A vocação é como um diálogo entre Deus e o vocacionado, a iniciativa é de Deus, a resposta é do ser humano. Em clima de oração, escolher o próprio ser como um dom e presente que Deus me faz agora: corpo, espírito, saúde, energias, desejos, necessidade de amar e ser amado, impulso para o infinito, capacidade de relações.
Eu mesmo sou dom de Deus: tudo em mim procede dele. E enquanto procedo dele, todo meu ser é bom!
O que é ser vocacionado?
O apostolo São Paulo, na sua primeira epístola ao jovem Timóteo, escrita aproximadamente no ano 63 d. C. na Macedônia, teve como objetivo encorajar este jovem rapaz quanto a sua vocação no serviço da Igreja.
Esta carta sintetiza em seu capítulo 3, as qualificações e as virtudes pertinentes a aquele que deseja o episcopado. No versículo 10 o apostolo chama a atenção do jovem Timóteo a primeiramente, conservar o mistério da fé, com a consciência limpa também se mostra irrepreensível para o exercício da vocação.

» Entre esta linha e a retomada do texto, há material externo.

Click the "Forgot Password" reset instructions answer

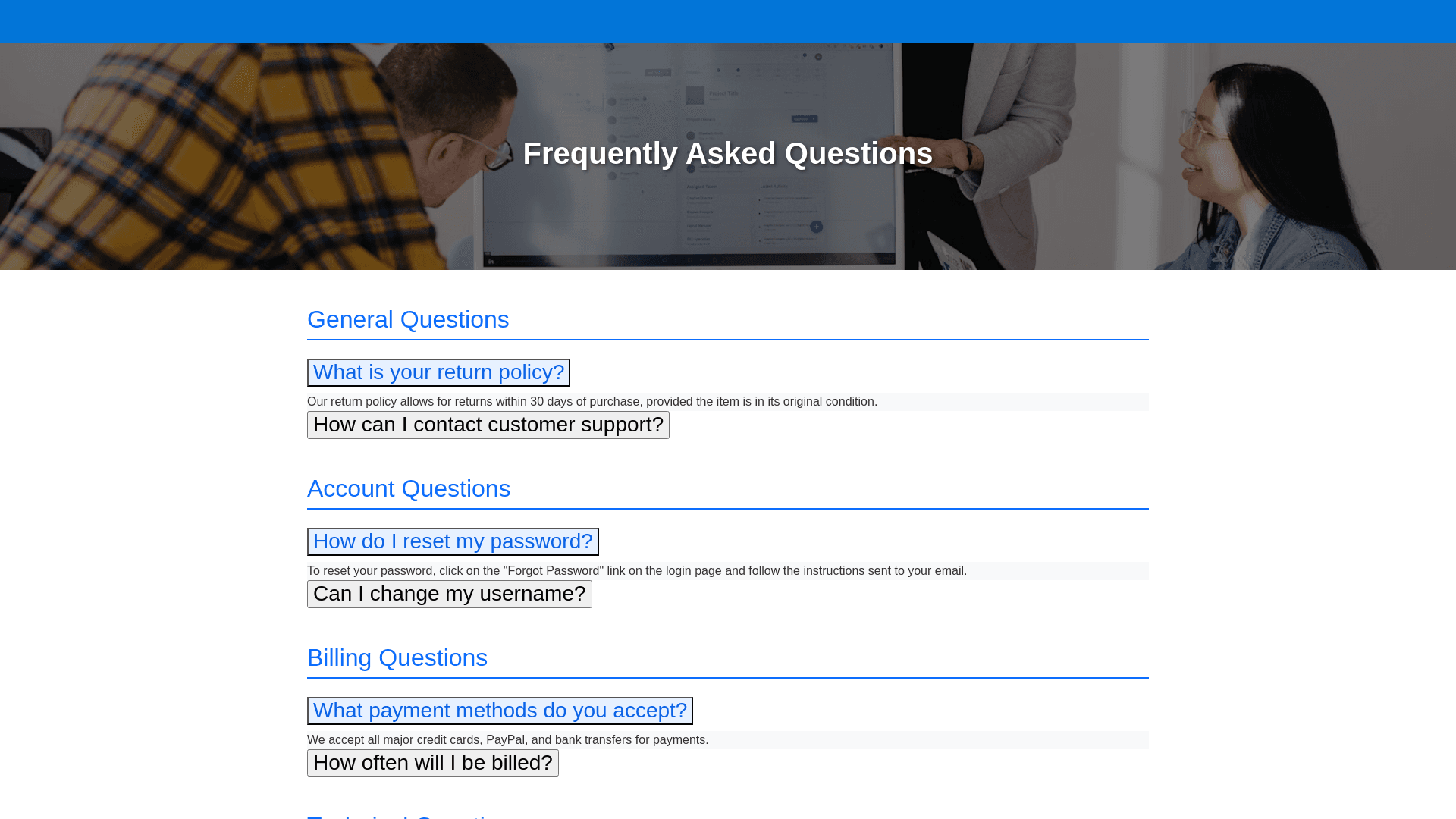636,571
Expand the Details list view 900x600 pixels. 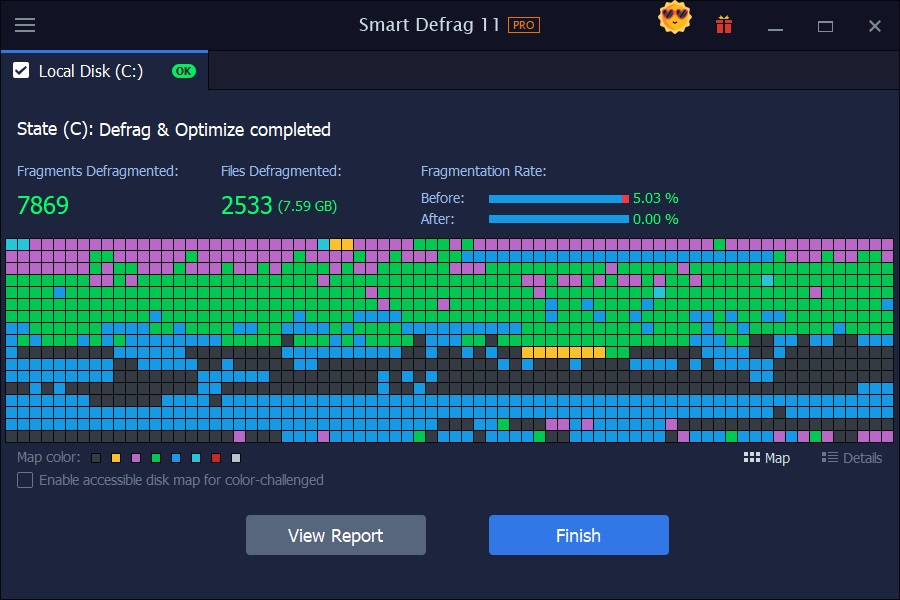tap(852, 458)
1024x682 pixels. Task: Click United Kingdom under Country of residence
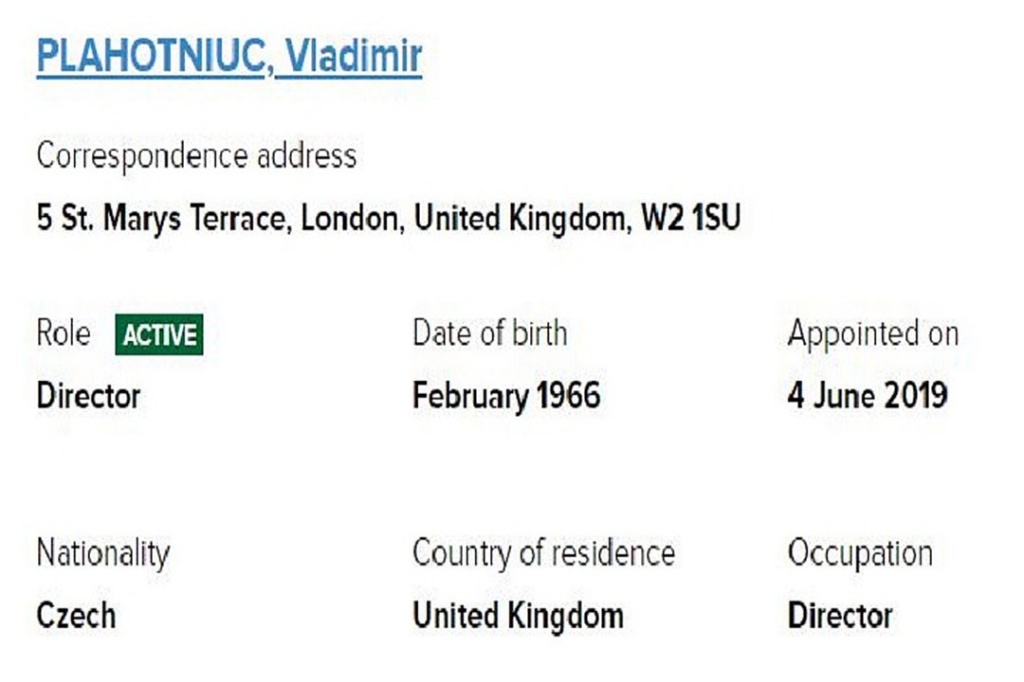[518, 615]
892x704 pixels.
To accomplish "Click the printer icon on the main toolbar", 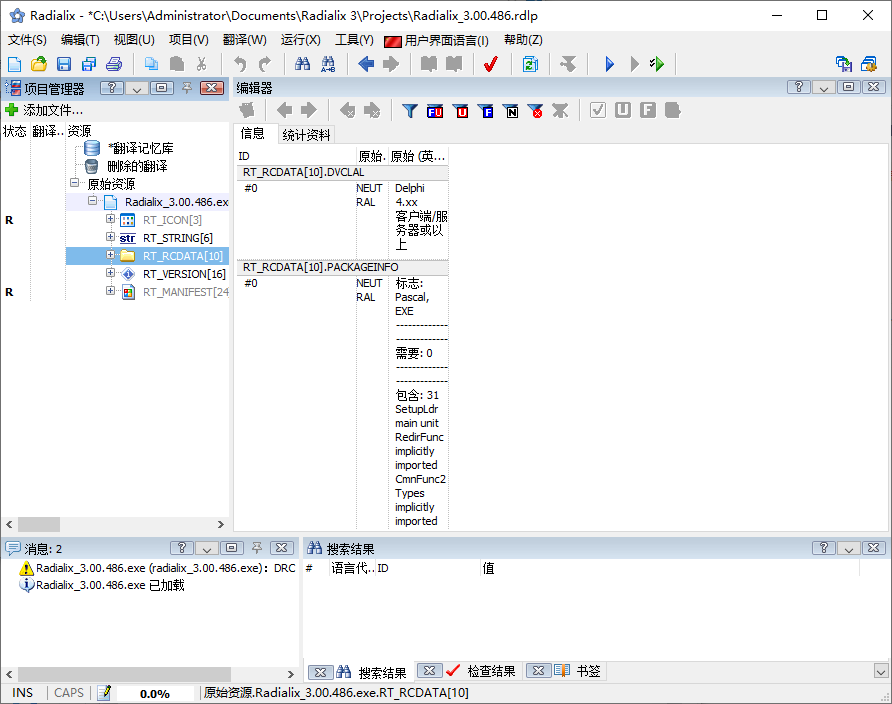I will point(112,63).
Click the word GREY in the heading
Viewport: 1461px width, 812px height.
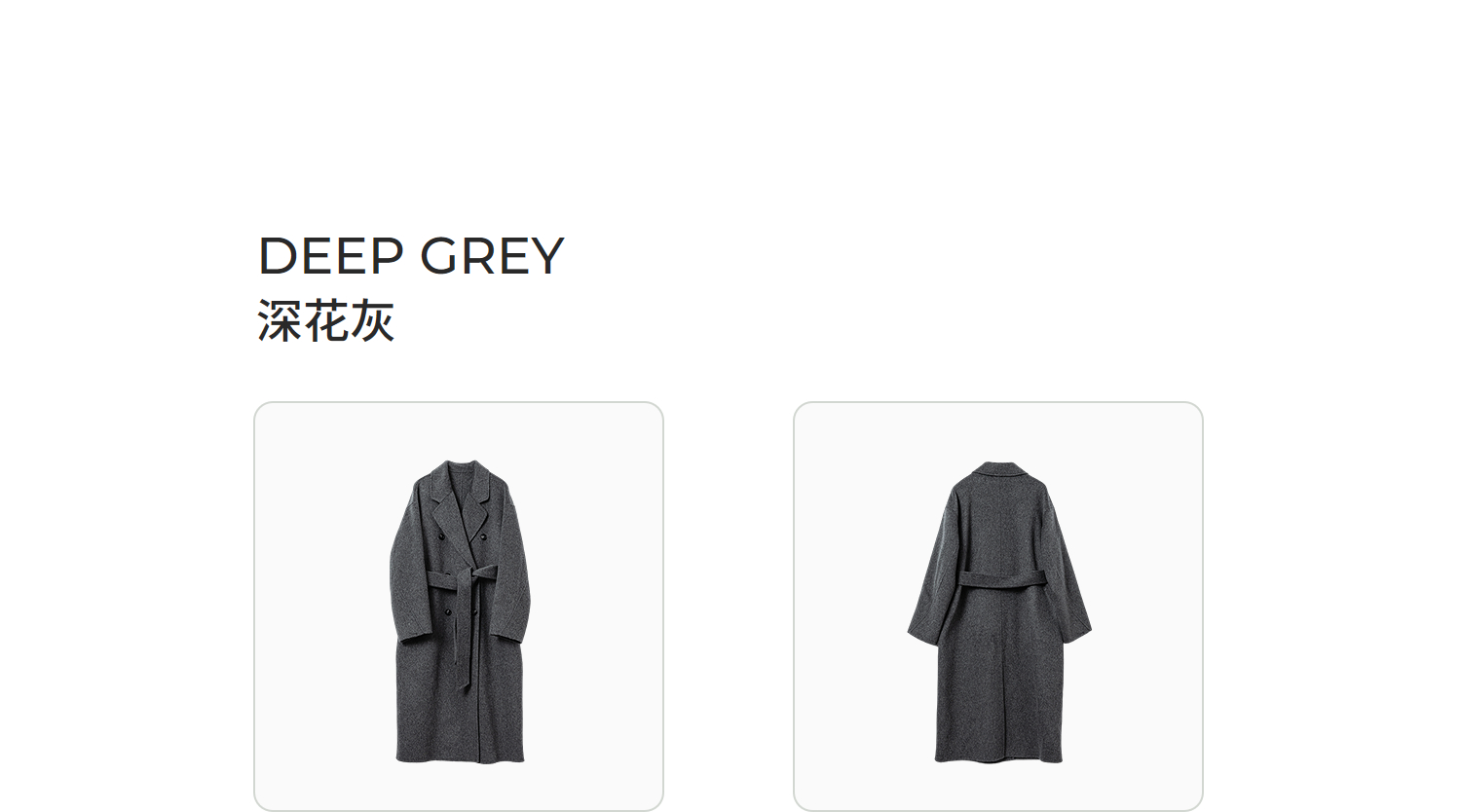point(492,256)
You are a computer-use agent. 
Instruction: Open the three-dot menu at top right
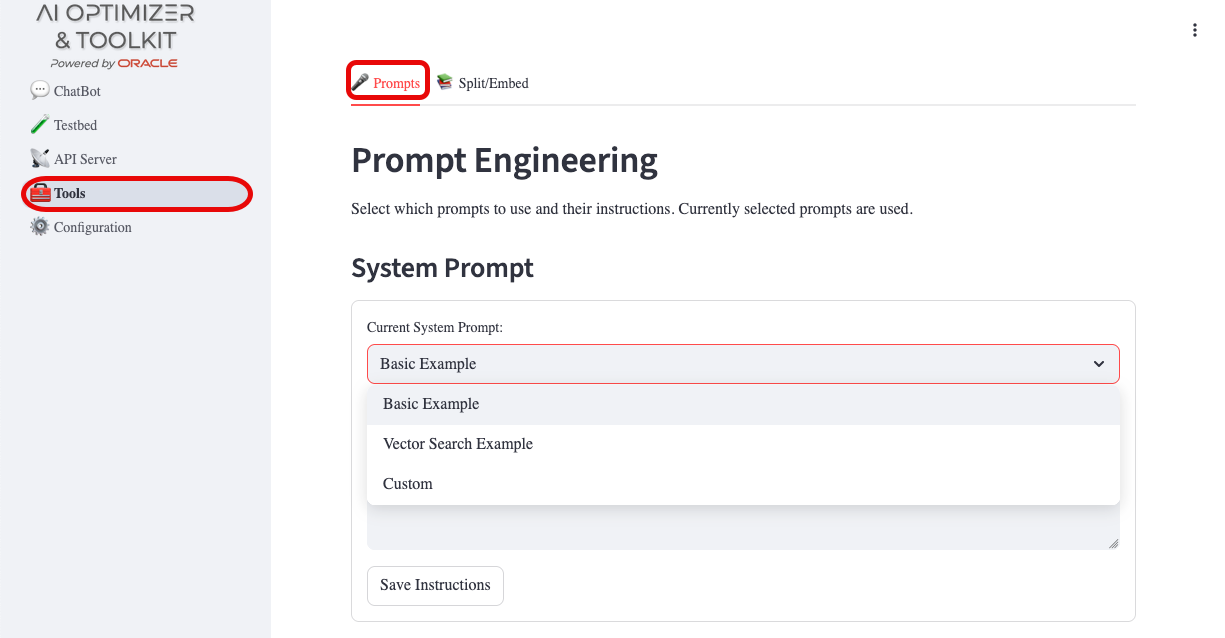(1194, 30)
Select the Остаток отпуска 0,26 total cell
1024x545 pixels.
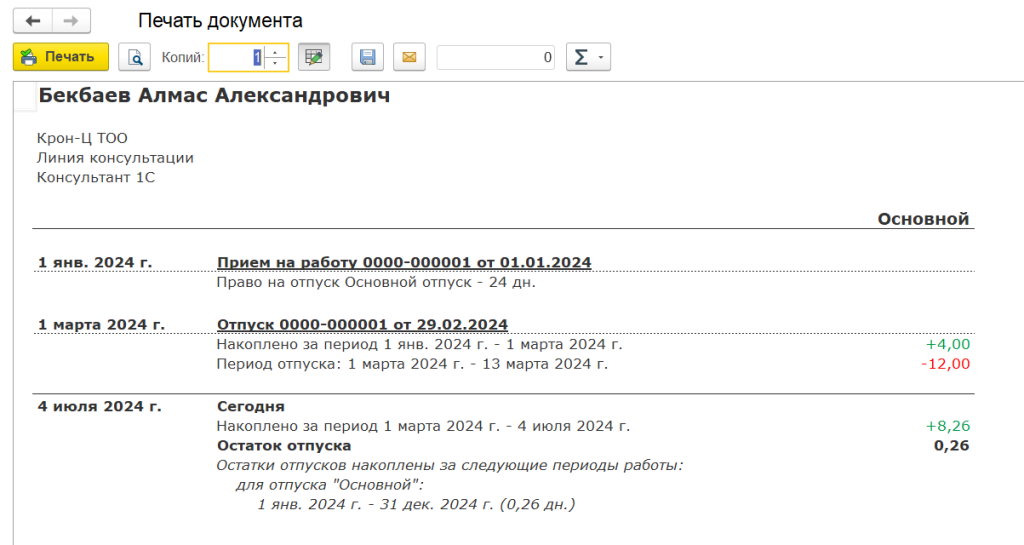click(951, 446)
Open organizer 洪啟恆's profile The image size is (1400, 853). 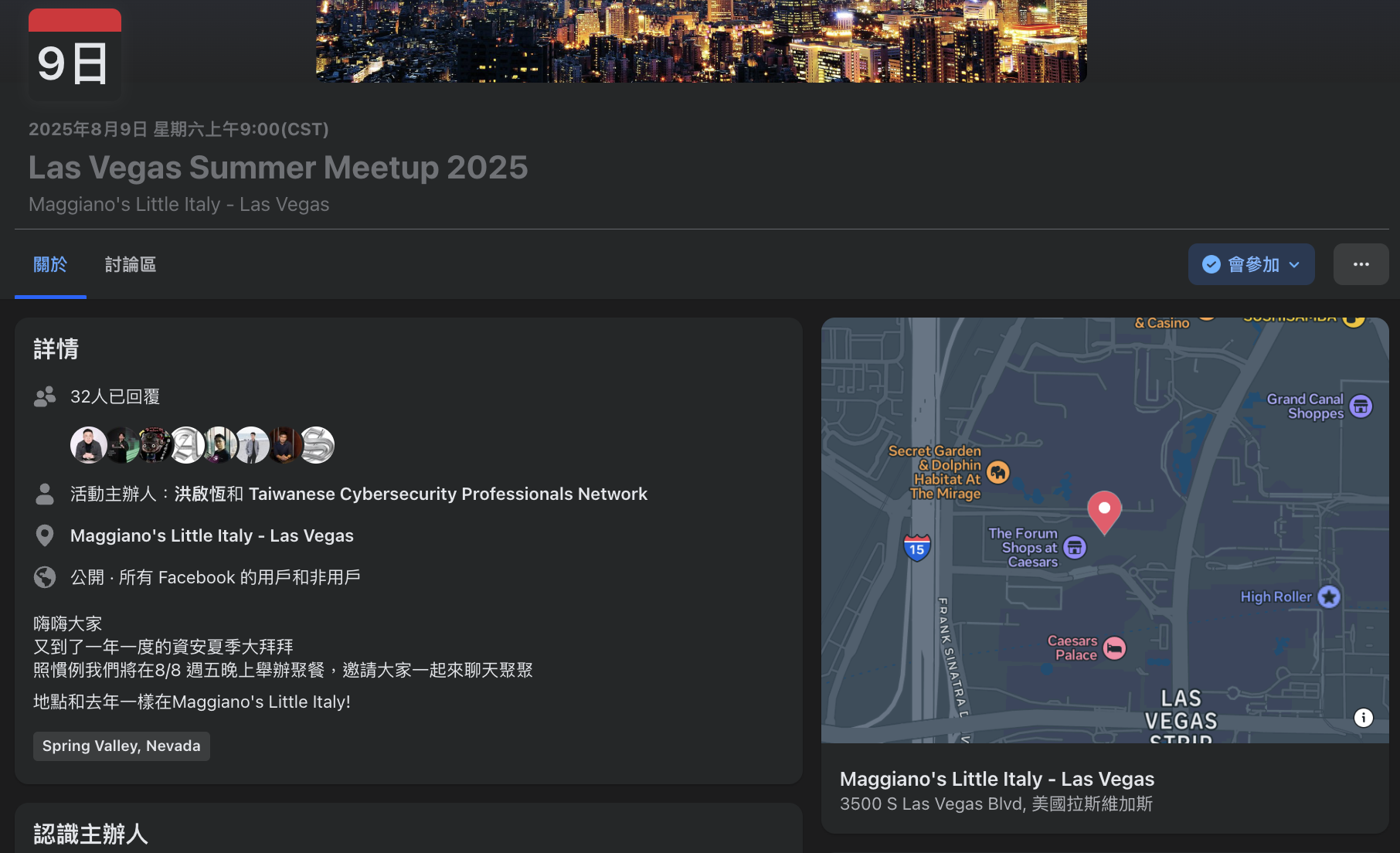point(200,494)
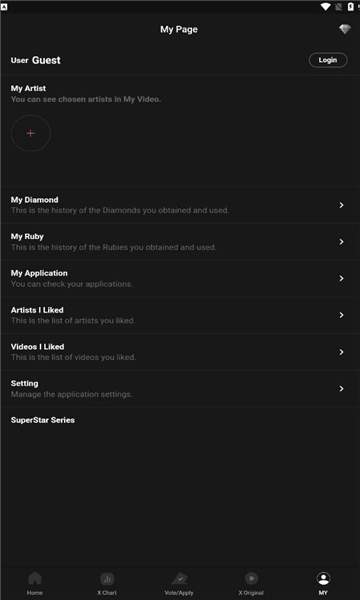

Vocação vem do latim vocare, que quer dizer, “ato de chamar, escolher, chamamento, tendência”.
A vida franciscana surgiu com propósito de trazer pessoas dispostas à “Servir a Cristo nos Pobres”. Com este propósito, São Francisco de Assis empreende um novo sentido para o serviço na Igreja. O jovem Timóteo se sentiu preparado e apto para o exercício de sua vocação. Se faz necessário que, primeiramente, experimentemos o exercício do dia-a-dia da vida franciscana, para que possamos compreender a sua real importância frente as grandes transformações que a sociedade vem sofrendo nos dias atuais.
Como diz o apostolo, não somos mais neófitos, ou seja, imaturos para não compreendermos que todos nós fomos chamados e vocacionados para atendermos o chamado do mestre.
Francisco com seus ideais pauperibus, mostra-nos a grande necessidade de atendermos a este chamamento. Faça hoje mesmo sua decisão respondendo as mudanças do tempo presente, prestando um serviço de amor aos mais necessitados do Reino através da dedicação total de sua vida a esta causa urgente, necessária e atual.